[Start of Attachment]
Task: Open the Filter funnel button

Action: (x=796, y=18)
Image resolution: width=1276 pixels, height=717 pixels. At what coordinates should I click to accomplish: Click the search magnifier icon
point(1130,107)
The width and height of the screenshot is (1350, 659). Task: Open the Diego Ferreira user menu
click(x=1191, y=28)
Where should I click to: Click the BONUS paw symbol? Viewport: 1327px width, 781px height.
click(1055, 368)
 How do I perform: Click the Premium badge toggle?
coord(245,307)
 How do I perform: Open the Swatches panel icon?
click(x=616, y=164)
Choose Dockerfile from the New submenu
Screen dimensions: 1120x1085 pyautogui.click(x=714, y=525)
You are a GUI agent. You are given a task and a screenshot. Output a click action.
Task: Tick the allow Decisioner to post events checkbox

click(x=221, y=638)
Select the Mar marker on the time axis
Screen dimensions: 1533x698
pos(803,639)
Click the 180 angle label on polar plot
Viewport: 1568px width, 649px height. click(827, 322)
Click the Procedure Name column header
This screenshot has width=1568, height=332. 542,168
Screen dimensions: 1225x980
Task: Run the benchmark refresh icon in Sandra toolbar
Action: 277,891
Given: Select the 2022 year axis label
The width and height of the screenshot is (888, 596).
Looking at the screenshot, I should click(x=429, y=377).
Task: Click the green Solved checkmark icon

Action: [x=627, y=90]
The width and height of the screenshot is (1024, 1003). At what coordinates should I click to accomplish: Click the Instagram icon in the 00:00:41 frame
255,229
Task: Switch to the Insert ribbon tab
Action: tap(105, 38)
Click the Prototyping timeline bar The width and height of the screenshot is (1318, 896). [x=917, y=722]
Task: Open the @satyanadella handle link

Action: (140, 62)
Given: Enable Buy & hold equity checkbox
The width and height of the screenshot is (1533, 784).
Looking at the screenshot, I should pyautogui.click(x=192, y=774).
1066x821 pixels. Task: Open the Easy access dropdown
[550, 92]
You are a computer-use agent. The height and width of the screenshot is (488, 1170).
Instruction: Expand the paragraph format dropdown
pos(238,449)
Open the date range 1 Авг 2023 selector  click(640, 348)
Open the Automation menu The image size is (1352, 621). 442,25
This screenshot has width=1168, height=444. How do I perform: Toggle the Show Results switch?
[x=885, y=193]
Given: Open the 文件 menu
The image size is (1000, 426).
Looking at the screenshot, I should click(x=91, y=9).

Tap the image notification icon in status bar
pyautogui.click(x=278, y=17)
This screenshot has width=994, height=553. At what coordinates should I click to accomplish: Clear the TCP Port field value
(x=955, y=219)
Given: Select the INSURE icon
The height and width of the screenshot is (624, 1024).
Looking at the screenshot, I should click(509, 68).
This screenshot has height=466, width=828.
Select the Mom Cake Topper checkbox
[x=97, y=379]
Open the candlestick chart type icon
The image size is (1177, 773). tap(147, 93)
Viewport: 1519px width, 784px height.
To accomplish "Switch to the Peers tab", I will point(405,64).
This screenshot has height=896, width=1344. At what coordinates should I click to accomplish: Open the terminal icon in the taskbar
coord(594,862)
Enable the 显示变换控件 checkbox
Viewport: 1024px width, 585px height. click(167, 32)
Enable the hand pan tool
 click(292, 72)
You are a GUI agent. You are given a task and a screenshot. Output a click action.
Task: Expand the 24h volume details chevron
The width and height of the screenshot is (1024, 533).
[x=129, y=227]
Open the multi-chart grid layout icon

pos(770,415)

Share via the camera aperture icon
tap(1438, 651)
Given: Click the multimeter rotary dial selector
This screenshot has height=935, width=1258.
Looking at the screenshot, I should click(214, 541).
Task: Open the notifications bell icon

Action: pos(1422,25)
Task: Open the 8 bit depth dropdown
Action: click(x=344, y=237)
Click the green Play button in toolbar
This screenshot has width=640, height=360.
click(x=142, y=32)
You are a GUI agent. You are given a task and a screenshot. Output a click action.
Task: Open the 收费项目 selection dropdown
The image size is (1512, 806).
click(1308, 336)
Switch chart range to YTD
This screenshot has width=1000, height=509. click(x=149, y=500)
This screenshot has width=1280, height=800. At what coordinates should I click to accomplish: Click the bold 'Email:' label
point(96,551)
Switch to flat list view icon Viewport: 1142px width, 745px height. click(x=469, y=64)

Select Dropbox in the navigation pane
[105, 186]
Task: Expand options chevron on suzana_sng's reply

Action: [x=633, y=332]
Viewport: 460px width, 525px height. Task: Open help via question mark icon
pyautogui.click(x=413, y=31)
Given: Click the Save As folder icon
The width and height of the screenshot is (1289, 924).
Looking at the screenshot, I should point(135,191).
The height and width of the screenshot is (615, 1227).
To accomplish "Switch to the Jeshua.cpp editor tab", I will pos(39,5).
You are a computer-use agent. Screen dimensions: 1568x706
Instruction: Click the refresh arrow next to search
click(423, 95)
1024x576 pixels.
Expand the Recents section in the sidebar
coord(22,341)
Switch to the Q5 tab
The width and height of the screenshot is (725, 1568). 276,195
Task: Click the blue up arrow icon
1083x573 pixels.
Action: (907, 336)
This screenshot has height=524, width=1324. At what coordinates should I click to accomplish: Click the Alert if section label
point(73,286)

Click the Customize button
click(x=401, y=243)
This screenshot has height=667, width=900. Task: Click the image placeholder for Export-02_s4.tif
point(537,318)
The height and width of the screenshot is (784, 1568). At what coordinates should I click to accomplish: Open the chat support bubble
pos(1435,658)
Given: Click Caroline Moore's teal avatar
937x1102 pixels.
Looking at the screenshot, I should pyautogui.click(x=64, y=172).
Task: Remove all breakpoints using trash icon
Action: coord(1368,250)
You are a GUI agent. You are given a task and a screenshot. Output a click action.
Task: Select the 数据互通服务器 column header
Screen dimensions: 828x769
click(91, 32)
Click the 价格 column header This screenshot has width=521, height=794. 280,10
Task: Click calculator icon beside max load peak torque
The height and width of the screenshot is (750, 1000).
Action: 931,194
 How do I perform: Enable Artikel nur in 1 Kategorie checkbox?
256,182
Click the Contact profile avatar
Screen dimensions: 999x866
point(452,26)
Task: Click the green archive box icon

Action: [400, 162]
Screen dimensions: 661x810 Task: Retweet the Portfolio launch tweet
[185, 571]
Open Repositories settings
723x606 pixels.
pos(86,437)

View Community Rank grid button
[End of Attachment]
Go through the records above. Copy each line in which the string "selector" appears.

Open the date range 1 Авг 2023 selector  click(640, 348)
Given: Click the multimeter rotary dial selector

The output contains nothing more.